Modified: llvm/trunk/lib/Target/SystemZ/SystemZOperands.td
URL: http://llvm.org/viewvc/llvm-project/llvm/trunk/lib/Target/SystemZ/SystemZOperands.td?rev=189331&r1=189330&r2=189331&view=diff
==============================================================================
--- llvm/trunk/lib/Target/SystemZ/SystemZOperands.td (original)

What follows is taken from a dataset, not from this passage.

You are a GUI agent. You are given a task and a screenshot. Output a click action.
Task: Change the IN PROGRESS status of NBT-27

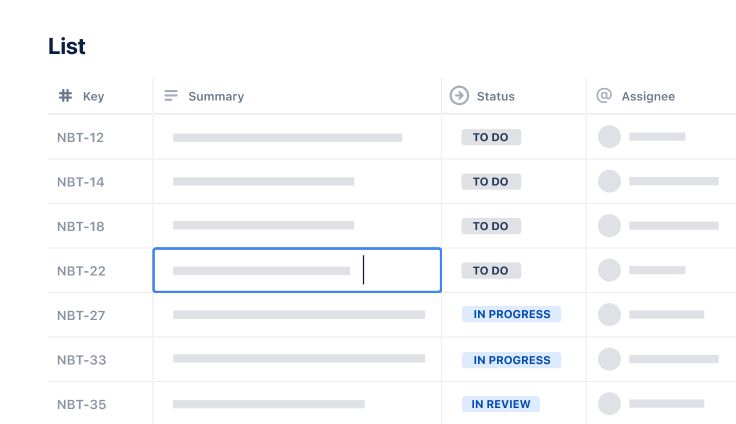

+++ llvm/trunk/lib/Target/SystemZ/SystemZOperands.td Tue Aug 27 04:54:29 2013
@@ -219,11 +219,6 @@ def uimm8    : Immediate<i8, [{}], UIMM8
 // i32 immediates
 //===----------------------------------------------------------------------===//
 
-// Immediates for 8-bit lengths.
-def imm32len8 : Immediate<i32, [{
-  return isUInt<8>(N->getZExtValue() - 1);
-}], NOOP_SDNodeXForm, "U32Imm">;
-
 // Immediates for the lower and upper 16 bits of an i32, with the other
 // bits of the i32 being zero.
 def imm32ll16 : Immediate<i32, [{
@@ -358,7 +353,7 @@ def imm64zx32n : Immediate<i64, [{
   return isUInt<32>(-N->getSExtValue());
 }], NEGIMM32, "U32Imm">;
 
-def imm64 : ImmLeaf<i64, [{}]>;
+def imm64 : ImmLeaf<i64, [{}]>, Operand<i64>;
 
 //===----------------------------------------------------------------------===//
 // Floating-point immediates

Modified: llvm/trunk/lib/Target/SystemZ/SystemZOperators.td
URL: http://llvm.org/viewvc/llvm-project/llvm/trunk/lib/Target/SystemZ/SystemZOperators.td?rev=189331&r1=189330&r2=189331&view=diff
==============================================================================
--- llvm/trunk/lib/Target/SystemZ/SystemZOperators.td (original)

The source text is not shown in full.